Nesta nova era em que tanto as empresas como os particulares têm uma “identidade digital” devemos cuidar da imagem que estamos a projetar e da que queremos deixar para o futuro, porque o que se faz hoje tem repercussões há muito tempo, tendo um impacto que não estamos a proporcionar agora. Por isso, é importante cuidar da nossa imagem de marca, dos comentários dos nossos clientes, e devemos implementar uma política no nosso negócio para melhorar o impacto que queremos deixar digitalmente.
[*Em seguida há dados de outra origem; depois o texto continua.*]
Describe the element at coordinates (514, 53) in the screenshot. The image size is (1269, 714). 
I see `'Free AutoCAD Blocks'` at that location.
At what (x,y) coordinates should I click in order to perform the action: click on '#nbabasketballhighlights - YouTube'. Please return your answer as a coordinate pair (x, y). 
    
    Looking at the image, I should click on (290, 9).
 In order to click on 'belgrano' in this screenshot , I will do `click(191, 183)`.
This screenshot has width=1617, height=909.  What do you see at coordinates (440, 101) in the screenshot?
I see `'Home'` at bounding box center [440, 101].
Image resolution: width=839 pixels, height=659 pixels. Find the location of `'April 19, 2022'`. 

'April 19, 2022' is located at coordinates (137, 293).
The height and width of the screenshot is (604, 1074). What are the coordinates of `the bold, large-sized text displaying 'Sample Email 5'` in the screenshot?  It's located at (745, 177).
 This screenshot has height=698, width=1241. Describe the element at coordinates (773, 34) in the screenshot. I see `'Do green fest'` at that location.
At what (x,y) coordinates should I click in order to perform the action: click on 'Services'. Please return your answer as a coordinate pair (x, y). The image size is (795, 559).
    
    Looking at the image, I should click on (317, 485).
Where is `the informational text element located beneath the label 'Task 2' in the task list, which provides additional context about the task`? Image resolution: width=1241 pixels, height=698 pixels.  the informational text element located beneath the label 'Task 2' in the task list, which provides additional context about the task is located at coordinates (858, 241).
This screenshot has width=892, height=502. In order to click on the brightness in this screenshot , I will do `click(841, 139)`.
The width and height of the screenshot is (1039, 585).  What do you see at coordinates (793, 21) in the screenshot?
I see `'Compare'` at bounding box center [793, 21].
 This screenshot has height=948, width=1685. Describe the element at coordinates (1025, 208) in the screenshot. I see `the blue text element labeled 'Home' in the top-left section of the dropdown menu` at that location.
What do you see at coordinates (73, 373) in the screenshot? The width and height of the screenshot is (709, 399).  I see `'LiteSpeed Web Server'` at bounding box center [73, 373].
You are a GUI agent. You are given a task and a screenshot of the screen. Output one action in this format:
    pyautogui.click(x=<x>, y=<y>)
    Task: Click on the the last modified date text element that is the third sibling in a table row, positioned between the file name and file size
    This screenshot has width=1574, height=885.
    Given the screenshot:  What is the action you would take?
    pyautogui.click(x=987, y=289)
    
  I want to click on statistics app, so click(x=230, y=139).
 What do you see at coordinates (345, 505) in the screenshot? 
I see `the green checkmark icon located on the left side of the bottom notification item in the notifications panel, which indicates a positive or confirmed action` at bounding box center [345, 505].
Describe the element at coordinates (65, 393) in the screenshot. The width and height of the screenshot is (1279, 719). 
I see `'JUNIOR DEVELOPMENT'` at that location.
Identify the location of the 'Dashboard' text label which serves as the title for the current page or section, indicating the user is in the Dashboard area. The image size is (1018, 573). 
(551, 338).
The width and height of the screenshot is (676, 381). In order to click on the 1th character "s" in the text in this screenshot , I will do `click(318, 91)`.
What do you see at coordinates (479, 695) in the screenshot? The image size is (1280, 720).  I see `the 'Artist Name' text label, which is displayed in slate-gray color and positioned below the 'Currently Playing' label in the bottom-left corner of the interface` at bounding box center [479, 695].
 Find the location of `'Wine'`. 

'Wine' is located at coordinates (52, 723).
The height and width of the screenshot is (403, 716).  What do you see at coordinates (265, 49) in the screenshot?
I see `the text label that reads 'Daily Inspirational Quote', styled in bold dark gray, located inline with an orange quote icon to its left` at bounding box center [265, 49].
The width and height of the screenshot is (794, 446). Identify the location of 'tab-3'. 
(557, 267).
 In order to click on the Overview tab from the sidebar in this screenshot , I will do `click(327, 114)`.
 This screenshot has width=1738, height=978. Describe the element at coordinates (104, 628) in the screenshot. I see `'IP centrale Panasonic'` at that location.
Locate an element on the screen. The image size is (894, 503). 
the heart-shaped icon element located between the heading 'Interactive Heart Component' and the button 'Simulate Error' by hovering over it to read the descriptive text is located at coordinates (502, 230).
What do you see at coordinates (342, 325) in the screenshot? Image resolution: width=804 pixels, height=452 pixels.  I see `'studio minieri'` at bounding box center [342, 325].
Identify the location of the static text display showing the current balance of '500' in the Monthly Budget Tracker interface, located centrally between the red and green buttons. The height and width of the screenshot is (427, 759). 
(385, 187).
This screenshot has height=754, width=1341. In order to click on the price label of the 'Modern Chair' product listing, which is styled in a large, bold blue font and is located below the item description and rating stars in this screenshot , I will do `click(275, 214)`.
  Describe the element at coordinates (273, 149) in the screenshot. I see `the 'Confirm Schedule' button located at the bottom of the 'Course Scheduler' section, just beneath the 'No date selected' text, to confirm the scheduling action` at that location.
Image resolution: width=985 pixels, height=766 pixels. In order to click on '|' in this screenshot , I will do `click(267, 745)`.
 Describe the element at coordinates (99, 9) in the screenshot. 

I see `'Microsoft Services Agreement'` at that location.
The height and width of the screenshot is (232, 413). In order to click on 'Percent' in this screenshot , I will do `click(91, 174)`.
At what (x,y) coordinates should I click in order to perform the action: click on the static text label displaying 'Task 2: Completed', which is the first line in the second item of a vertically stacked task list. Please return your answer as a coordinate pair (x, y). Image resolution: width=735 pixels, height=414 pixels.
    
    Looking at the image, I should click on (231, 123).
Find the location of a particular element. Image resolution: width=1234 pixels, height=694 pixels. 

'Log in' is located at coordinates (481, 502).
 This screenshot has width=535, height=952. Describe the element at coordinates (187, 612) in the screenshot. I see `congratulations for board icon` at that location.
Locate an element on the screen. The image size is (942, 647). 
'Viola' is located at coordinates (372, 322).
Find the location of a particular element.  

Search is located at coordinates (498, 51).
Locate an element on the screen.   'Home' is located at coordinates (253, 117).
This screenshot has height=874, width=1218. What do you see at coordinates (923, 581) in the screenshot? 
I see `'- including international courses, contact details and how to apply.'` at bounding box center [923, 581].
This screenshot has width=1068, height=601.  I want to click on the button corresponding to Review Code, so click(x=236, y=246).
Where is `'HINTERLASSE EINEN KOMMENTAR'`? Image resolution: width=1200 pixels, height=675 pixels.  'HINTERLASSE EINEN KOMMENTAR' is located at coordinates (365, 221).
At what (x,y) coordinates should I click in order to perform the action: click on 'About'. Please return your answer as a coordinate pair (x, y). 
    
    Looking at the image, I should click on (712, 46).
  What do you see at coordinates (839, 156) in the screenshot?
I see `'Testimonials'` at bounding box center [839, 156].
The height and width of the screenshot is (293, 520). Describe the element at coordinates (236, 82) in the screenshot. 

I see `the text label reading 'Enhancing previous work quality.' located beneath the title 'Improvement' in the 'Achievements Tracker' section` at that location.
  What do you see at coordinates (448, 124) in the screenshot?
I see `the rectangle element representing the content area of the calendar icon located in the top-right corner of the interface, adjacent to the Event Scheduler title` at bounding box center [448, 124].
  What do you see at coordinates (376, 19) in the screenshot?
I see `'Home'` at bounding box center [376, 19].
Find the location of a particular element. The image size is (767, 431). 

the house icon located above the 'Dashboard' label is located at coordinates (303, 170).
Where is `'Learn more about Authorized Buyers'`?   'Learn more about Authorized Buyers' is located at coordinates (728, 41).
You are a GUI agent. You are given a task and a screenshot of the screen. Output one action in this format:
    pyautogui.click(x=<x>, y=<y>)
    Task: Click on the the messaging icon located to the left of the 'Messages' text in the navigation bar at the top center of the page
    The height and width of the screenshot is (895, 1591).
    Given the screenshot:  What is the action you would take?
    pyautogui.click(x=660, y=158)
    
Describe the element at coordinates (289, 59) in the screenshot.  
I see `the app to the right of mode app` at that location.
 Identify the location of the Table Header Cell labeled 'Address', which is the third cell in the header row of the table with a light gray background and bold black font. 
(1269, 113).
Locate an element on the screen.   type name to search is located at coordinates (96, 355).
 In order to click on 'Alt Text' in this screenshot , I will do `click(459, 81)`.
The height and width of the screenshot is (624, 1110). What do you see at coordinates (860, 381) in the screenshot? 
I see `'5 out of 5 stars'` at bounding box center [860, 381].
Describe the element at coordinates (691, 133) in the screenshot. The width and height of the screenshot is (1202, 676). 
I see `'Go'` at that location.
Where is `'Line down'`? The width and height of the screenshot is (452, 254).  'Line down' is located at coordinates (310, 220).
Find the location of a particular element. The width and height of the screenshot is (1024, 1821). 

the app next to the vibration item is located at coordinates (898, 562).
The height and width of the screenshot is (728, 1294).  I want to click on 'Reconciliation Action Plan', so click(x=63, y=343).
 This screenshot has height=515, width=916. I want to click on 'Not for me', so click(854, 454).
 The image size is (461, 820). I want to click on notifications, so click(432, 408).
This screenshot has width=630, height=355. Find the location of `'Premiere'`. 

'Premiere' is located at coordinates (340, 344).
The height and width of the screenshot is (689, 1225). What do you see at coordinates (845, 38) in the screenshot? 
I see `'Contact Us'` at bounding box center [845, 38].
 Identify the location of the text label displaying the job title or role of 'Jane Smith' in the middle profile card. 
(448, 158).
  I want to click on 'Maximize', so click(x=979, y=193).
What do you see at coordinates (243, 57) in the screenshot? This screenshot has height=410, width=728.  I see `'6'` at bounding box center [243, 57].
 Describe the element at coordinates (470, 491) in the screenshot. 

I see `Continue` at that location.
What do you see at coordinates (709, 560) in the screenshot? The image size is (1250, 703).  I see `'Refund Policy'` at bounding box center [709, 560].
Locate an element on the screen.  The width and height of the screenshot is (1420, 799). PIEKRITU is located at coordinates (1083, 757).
Renovar ou morrer. Tanto para as empresas como para os empresários independentes, deverá considerar a opção da digitalização, como a principal fonte para dinamizar o seu negócio, cumprindo obrigações legais, uma vez que uma quebra legal, uma quebra de segurança de dados, pode arruinar todo esse esforço económico e pessoal, provocando danos reputacionais, que afeta diretamente a marca comercial; materializando-se em prejuízos económicos. Repito “renovar ou morrer” mas cumprindo sempre as disposições da legislação em vigor porque, caso contrário, o investimento feito é inútil.